Cognitive decline is often assumed to be a normal part of ageing. By 2025, dementia is estimated to cost Australia more than $18.7 billion, and is the single greatest cause of disability in older Australians.
We are steadfast in our commitment to developing interventions that focus on prevention, rather than treatment.
Through our research, we are mapping and measuring healthy brain functions so that we can better identify the predictors of debilitating conditions such as stroke, and neurodegenerative diseases, such as dementia and Parkinson’s disease, with a view to developing targeted strategies for slowing, and ultimately halting, cognitive decline.
Brain health for optimal ageing
The Healthy Brain Project is a community-based initiative with over 7000 participants that explores a range of factors related to optimal brain health and ageing. By examining the genetic underpinnings of conditions such as Alzheimer’s, depression and PTSD, this research is uncovering important insights into the biological bases of brain disorders.
The project explores how risk factors (such as high cholesterol, physical inactivity, diabetes) and protective factors (social engagement, occupational complexity, diet) impact risk for brain disorders. As these factors are often modifiable, understanding them better will enable us to better inform the types of lifestyle interventions and treatment strategies that can slow or even stop disease progression.
More effective treatments for Huntington’s Disease
Huntington’s disease (HD) profoundly affects not only people with the disease itself, but also their families and those who know they carry genetic risk.
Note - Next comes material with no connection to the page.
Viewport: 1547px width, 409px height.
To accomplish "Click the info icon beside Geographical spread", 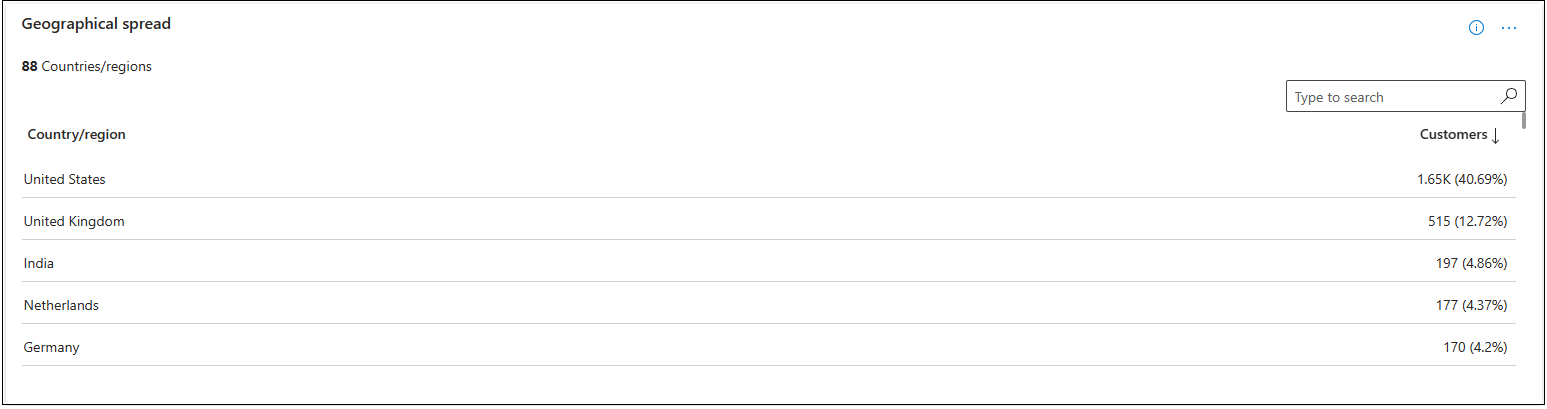I will pyautogui.click(x=1476, y=28).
A current limitation of HD research is our ability to detect, through clinical trials, the effect on cognition that different treatments may be providing.
We are developing robust assessment techniques to detect treatment effects for the cognitive aspects of HD, which will ultimately support the identification of more effective treatments for this rare and debilitating disease. We are leading the growth of networks of HD families, and mapping clinical expertise across Australia, to improve outcomes for families living with HD.
Understanding the effects of poor sleep on Alzheimer’s disease
Sleep disturbance is common in dementia, potentially impairing daytime function and placing additional strain on carers. Identifying the specific aspects of sleep that relate to Alzheimer’s disease pathogenesis is the first step towards the development of sleep interventions to reduce dementia risk.
Our research is investigating whether poor sleep relates to the development and progression of Alzheimer’s disease and dementia. We aim to determine the characteristics of sleep that best predict the risk of future dementia as well as key indicators of Alzheimer’s disease, such as brain shrinkage, a decline in memory, and changes in brain proteins.